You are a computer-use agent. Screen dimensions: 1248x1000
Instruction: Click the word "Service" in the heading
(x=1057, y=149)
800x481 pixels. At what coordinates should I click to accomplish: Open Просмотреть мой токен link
--
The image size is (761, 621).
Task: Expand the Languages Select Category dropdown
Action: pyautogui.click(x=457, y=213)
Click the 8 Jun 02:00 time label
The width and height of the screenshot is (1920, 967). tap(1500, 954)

ABOUT THIS TASK ▸
Look above for the line holding "You are a computer-use", then set down exactly that line and every line after it up to and including the line holding "800x481 pixels. At", with nothing else.

ANSWER AREA ▸
You are a computer-use agent. Screen dimensions: 1248x1000
Instruction: Click the word "Service" in the heading
(x=1057, y=149)
800x481 pixels. At what coordinates should I click to accomplish: Open Просмотреть мой токен link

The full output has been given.